Her recipe is a tasty one. She gives us pressure cooker tamarind baby back ribs, made exotic and different
by the addition of tamarind paste or concentrate
.Fresh orange juice and garlic cut the sweetness. The ribs are then broiled at the end to give them a charred, crunchy crust while the Instant Pot
give them that chewy
, moist interior. Chicken thighs can also be cooked this way, maybe with tomato
sauce, coconut sauce and garam masala for an exotic spin. Tejal Rao contributes with the recipes from
famed British cookbook author, Meera Sodha. She has a vegetarian touch of weeknight cooking. There is her red lentil
dal with coconut and lime kale
.It is fiery and spicy along with being completely meatless.

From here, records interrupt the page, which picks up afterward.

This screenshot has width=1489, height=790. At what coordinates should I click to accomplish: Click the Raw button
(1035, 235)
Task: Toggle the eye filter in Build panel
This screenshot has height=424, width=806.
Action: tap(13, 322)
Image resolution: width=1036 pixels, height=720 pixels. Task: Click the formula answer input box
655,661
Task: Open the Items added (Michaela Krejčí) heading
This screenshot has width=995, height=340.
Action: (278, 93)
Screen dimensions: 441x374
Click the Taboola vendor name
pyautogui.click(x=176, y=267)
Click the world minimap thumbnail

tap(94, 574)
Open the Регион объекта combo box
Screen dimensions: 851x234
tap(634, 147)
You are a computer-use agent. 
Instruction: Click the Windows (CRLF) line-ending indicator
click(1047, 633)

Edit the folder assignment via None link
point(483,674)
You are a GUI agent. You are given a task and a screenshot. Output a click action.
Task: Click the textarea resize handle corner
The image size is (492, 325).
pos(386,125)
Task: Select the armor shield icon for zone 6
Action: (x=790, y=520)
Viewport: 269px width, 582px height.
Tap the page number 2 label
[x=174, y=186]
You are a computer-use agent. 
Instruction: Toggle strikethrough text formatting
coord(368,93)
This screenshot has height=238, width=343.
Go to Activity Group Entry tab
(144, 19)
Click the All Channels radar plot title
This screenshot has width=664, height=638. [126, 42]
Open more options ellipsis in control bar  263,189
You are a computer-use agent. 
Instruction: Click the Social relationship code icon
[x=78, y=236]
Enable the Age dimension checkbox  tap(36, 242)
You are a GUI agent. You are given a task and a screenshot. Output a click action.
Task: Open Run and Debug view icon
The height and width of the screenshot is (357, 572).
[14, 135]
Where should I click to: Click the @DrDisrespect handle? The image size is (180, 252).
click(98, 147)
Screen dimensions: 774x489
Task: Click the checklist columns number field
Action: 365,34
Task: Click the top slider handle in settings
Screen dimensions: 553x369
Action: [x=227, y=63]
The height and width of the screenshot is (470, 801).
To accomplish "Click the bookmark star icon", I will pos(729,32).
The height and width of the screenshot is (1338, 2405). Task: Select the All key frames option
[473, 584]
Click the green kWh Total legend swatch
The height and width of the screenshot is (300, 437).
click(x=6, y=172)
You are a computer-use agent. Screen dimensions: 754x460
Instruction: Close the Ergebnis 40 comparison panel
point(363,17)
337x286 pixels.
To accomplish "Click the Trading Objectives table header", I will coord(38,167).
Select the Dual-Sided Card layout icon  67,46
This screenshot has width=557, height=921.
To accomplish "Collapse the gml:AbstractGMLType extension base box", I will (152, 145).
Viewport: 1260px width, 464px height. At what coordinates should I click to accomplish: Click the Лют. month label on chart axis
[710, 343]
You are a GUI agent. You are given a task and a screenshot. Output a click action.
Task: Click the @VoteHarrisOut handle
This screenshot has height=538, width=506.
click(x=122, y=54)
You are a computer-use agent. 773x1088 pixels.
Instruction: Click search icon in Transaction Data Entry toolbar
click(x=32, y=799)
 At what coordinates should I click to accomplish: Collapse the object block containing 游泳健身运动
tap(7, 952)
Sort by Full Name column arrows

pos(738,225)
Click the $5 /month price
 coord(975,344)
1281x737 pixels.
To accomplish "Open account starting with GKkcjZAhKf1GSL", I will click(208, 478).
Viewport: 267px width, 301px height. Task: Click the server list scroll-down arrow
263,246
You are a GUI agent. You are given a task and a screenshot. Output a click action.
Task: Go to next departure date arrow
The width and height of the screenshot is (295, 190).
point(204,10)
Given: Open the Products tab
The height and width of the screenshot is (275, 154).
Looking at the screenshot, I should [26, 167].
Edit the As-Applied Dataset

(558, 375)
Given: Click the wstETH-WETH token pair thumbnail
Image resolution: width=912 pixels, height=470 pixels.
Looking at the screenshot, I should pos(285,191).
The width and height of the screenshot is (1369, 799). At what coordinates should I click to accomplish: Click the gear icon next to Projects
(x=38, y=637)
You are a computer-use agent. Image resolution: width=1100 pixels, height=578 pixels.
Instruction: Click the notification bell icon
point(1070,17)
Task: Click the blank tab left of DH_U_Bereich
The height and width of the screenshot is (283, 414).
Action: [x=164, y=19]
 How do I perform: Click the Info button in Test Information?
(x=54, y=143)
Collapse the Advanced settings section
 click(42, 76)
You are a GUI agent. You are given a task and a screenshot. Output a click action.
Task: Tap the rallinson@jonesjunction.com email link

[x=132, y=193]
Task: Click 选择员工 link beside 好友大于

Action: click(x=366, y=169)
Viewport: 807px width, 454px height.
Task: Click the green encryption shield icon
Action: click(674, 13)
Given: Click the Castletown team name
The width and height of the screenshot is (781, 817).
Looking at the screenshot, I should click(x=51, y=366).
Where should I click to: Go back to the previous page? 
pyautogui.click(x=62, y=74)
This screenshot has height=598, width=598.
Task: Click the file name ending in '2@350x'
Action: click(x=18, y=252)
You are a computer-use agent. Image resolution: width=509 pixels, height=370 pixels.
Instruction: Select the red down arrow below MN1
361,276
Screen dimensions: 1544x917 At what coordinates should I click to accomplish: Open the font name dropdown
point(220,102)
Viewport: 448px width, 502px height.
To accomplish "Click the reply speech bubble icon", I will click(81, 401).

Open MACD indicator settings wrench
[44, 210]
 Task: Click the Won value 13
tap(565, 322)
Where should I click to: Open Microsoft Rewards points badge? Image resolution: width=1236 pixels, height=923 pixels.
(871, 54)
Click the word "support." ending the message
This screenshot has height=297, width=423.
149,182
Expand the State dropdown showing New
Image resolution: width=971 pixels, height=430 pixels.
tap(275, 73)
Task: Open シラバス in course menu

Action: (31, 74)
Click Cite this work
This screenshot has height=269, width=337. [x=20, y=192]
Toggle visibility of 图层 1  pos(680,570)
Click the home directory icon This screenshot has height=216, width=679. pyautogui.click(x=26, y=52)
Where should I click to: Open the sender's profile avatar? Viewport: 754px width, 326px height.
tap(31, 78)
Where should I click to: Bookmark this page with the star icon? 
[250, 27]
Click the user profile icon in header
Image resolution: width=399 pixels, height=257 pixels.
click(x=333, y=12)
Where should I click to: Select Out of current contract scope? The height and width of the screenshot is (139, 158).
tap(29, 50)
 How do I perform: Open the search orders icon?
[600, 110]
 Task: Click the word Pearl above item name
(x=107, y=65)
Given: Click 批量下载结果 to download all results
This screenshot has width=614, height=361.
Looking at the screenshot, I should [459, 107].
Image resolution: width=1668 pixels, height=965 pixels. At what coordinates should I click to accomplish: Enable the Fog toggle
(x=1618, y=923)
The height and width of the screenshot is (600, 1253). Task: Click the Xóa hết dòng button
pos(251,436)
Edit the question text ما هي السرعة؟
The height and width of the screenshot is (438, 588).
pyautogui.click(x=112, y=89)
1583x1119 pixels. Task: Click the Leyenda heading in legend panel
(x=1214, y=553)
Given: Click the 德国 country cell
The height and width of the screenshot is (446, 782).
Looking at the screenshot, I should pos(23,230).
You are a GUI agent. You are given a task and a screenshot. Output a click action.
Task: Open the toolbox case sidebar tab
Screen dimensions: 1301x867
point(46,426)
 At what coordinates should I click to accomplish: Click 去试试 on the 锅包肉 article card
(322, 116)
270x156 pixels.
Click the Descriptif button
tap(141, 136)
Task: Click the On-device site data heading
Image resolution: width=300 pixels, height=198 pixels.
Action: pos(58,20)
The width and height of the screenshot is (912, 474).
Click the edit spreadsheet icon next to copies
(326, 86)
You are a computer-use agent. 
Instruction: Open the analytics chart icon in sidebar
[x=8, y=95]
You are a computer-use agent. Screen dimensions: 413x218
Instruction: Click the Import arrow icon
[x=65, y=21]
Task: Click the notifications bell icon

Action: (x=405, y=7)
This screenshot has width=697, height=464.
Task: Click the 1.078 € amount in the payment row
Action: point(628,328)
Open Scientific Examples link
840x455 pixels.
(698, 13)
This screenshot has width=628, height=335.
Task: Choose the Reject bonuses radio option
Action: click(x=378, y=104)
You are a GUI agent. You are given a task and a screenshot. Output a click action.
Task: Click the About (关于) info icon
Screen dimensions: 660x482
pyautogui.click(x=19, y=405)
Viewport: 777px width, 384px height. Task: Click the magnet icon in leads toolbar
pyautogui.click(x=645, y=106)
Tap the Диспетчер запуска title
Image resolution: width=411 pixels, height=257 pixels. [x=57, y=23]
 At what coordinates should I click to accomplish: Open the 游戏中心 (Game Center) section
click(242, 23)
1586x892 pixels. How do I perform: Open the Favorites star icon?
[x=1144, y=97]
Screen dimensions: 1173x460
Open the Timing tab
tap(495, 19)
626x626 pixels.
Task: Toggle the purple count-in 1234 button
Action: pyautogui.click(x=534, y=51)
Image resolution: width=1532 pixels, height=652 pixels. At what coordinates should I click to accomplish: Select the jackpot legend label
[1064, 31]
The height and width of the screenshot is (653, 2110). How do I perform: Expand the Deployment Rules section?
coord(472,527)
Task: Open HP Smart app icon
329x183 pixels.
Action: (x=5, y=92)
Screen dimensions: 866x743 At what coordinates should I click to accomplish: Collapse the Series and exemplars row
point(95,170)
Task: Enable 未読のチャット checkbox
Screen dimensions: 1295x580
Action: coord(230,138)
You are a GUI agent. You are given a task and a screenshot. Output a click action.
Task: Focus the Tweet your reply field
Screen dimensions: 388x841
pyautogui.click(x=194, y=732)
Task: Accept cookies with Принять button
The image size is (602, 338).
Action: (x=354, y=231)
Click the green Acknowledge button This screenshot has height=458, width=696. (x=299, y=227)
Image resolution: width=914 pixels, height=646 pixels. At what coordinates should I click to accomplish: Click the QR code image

This is typical of where she is from in Goa where Gujarati cooking reigns.
Healthy Goa cooking traces its' history back to the Third Century
BC when the Emporer Ashoka banned the slaughter of animals. For a side or even a main dish there is also her roasted broccoli with almonds. It's coated with a mix of cream cheese and Greek yogurt spiced with black pepper, cardamom and nutmeg. It's baked on a baking sheet for ten minutes. Dave Tanis contributes the classic sausage and peppers, zested up with onions and red wine vinegar. He suggests serving it with a
sunnyside egg but I'd rather turn it into a filling sandwich
, thanks to
ciambatta or Italian bread slices.
Weeknight cooking
needn't be as stressful as week day living, It can be tasty and filling
, done in only twenty minutes.
.It's easy and fun - just like weekend cooking.